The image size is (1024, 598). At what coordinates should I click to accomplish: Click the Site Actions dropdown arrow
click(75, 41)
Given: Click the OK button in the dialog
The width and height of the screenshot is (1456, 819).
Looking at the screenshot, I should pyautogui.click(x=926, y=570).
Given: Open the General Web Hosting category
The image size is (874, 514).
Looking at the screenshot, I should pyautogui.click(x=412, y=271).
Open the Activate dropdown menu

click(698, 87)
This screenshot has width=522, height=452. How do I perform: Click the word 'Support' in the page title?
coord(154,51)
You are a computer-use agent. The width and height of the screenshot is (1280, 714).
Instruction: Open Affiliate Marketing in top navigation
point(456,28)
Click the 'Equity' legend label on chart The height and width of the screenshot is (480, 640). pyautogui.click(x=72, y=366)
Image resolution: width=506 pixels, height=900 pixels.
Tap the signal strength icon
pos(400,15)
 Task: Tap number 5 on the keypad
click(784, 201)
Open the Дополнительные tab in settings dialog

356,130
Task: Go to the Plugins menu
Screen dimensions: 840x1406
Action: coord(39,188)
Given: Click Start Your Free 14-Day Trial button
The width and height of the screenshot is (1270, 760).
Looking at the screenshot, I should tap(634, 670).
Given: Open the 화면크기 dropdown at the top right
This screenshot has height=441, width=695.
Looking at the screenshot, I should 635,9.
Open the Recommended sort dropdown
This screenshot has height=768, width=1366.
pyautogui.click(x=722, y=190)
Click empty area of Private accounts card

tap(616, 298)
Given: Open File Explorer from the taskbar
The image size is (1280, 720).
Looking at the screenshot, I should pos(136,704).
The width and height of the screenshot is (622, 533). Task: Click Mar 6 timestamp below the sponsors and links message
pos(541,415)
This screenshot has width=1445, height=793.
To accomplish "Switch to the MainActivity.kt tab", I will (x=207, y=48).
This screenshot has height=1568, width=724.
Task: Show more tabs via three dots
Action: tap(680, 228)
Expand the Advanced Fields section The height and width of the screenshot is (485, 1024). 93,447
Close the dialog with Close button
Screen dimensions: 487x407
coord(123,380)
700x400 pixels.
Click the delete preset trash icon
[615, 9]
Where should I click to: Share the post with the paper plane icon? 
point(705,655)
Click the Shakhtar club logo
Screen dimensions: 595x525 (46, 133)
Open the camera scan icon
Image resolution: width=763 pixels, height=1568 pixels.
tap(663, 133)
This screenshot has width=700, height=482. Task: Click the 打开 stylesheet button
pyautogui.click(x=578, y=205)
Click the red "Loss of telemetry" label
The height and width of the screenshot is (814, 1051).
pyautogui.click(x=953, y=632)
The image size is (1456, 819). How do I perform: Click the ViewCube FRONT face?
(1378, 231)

* [WORK INSTRUCTIONS] Render every nonblank line of the rows above as a Markdown table with columns Number and Line, numbered consecutively from 1.

* [TASK RESPONSE]
| Number | Line |
|---|---|
| 1 | The image size is (1024, 598). At what coordinates should I click to accomplish: Click the Site Actions dropdown arrow |
| 2 | click(75, 41) |
| 3 | Given: Click the OK button in the dialog |
| 4 | The width and height of the screenshot is (1456, 819). |
| 5 | Looking at the screenshot, I should pyautogui.click(x=926, y=570). |
| 6 | Given: Open the General Web Hosting category |
| 7 | The image size is (874, 514). |
| 8 | Looking at the screenshot, I should pyautogui.click(x=412, y=271). |
| 9 | Open the Activate dropdown menu |
| 10 | click(698, 87) |
| 11 | This screenshot has width=522, height=452. How do I perform: Click the word 'Support' in the page title? |
| 12 | coord(154,51) |
| 13 | You are a computer-use agent. The width and height of the screenshot is (1280, 714). |
| 14 | Instruction: Open Affiliate Marketing in top navigation |
| 15 | point(456,28) |
| 16 | Click the 'Equity' legend label on chart The height and width of the screenshot is (480, 640). pyautogui.click(x=72, y=366) |
| 17 | Image resolution: width=506 pixels, height=900 pixels. |
| 18 | Tap the signal strength icon |
| 19 | pos(400,15) |
| 20 |  Task: Tap number 5 on the keypad |
| 21 | click(784, 201) |
| 22 | Open the Дополнительные tab in settings dialog |
| 23 | 356,130 |
| 24 | Task: Go to the Plugins menu |
| 25 | Screen dimensions: 840x1406 |
| 26 | Action: coord(39,188) |
| 27 | Given: Click Start Your Free 14-Day Trial button |
| 28 | The width and height of the screenshot is (1270, 760). |
| 29 | Looking at the screenshot, I should tap(634, 670). |
| 30 | Given: Open the 화면크기 dropdown at the top right |
| 31 | This screenshot has height=441, width=695. |
| 32 | Looking at the screenshot, I should 635,9. |
| 33 | Open the Recommended sort dropdown |
| 34 | This screenshot has height=768, width=1366. |
| 35 | pyautogui.click(x=722, y=190) |
| 36 | Click empty area of Private accounts card |
| 37 | tap(616, 298) |
| 38 | Given: Open File Explorer from the taskbar |
| 39 | The image size is (1280, 720). |
| 40 | Looking at the screenshot, I should pos(136,704). |
| 41 | The width and height of the screenshot is (622, 533). Task: Click Mar 6 timestamp below the sponsors and links message |
| 42 | pos(541,415) |
| 43 | This screenshot has width=1445, height=793. |
| 44 | To accomplish "Switch to the MainActivity.kt tab", I will (x=207, y=48). |
| 45 | This screenshot has height=1568, width=724. |
| 46 | Task: Show more tabs via three dots |
| 47 | Action: tap(680, 228) |
| 48 | Expand the Advanced Fields section The height and width of the screenshot is (485, 1024). 93,447 |
| 49 | Close the dialog with Close button |
| 50 | Screen dimensions: 487x407 |
| 51 | coord(123,380) |
| 52 | 700x400 pixels. |
| 53 | Click the delete preset trash icon |
| 54 | [615, 9] |
| 55 | Where should I click to: Share the post with the paper plane icon?  |
| 56 | point(705,655) |
| 57 | Click the Shakhtar club logo |
| 58 | Screen dimensions: 595x525 (46, 133) |
| 59 | Open the camera scan icon |
| 60 | Image resolution: width=763 pixels, height=1568 pixels. |
| 61 | tap(663, 133) |
| 62 | This screenshot has width=700, height=482. Task: Click the 打开 stylesheet button |
| 63 | pyautogui.click(x=578, y=205) |
| 64 | Click the red "Loss of telemetry" label |
| 65 | The height and width of the screenshot is (814, 1051). |
| 66 | pyautogui.click(x=953, y=632) |
| 67 | The image size is (1456, 819). How do I perform: Click the ViewCube FRONT face? |
| 68 | (1378, 231) |